Records supplied
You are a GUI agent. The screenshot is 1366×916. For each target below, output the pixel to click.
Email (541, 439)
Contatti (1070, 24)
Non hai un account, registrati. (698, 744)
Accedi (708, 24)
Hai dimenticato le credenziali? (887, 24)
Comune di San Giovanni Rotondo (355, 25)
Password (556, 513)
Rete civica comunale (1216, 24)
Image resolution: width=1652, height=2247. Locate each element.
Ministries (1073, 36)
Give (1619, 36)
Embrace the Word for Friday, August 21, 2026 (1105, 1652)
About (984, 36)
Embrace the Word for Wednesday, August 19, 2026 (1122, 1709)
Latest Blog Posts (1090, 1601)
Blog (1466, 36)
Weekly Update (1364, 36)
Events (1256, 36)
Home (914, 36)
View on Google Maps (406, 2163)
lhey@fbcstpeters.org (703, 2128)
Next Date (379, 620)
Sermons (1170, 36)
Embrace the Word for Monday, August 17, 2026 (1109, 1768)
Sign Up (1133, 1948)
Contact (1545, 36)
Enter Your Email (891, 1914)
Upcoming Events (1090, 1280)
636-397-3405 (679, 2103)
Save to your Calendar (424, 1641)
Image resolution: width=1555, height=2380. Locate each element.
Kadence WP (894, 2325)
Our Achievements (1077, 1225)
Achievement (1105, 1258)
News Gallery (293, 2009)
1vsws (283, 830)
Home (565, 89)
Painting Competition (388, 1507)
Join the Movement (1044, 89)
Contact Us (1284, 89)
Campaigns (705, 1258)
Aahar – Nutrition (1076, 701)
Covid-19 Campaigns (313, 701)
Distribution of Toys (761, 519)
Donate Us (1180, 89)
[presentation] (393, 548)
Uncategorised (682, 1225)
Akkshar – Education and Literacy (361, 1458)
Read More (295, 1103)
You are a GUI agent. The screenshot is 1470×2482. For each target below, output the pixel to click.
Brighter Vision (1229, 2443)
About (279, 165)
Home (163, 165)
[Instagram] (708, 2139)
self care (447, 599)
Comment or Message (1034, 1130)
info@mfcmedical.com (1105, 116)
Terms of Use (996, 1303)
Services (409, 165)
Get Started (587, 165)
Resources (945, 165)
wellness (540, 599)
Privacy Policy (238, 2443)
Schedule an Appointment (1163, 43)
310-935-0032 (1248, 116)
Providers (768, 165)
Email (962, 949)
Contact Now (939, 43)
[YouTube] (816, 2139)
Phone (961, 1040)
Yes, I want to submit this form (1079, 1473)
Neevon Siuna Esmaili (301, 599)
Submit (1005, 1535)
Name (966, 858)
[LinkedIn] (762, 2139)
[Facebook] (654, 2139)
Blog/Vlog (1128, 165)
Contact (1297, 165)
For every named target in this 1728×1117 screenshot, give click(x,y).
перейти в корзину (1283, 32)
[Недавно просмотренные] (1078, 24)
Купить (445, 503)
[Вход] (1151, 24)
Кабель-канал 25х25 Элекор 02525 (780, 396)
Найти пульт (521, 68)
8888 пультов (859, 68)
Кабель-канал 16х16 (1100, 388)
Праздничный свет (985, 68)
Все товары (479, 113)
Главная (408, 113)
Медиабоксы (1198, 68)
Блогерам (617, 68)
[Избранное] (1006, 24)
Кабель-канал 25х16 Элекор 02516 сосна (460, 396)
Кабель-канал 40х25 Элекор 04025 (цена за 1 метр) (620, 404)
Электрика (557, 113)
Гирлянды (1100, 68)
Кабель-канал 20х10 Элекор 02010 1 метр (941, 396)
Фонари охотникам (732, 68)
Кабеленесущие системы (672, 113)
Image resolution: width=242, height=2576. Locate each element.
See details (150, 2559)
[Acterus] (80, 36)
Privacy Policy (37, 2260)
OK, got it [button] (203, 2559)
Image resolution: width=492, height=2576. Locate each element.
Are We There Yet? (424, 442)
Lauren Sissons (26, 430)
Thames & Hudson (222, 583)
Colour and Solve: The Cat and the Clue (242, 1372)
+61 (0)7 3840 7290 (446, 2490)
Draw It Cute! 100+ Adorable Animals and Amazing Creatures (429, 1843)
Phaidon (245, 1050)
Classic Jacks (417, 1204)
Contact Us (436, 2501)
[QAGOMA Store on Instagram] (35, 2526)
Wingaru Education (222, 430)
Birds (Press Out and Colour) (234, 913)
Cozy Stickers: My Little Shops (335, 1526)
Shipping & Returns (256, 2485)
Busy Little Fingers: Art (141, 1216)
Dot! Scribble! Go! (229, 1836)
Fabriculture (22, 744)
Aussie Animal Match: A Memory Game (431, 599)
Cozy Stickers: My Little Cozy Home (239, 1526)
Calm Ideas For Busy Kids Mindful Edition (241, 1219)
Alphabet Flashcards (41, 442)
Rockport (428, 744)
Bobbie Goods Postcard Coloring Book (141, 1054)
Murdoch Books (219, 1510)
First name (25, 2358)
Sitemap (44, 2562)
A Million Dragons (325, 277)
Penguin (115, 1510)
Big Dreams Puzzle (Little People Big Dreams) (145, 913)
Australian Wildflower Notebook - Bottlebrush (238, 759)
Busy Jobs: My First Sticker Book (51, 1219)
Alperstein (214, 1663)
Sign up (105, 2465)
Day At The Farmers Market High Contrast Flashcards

What this task involves
Extract the lines of the preceding material that run from the line with "Submit (1005, 1535)" through the line with "Кабель-канал 25х16 Элекор", inclusive, reproducing them exactly and adding nothing.

Solution to this task
Submit (1005, 1535)
Name (966, 858)
[LinkedIn] (762, 2139)
[Facebook] (654, 2139)
Blog/Vlog (1128, 165)
Contact (1297, 165)
For every named target in this 1728×1117 screenshot, give click(x,y).
перейти в корзину (1283, 32)
[Недавно просмотренные] (1078, 24)
Купить (445, 503)
[Вход] (1151, 24)
Кабель-канал 25х25 Элекор 02525 (780, 396)
Найти пульт (521, 68)
8888 пультов (859, 68)
Кабель-канал 16х16 (1100, 388)
Праздничный свет (985, 68)
Все товары (479, 113)
Главная (408, 113)
Медиабоксы (1198, 68)
Блогерам (617, 68)
[Избранное] (1006, 24)
Кабель-канал 25х16 Элекор 02516 сосна (460, 396)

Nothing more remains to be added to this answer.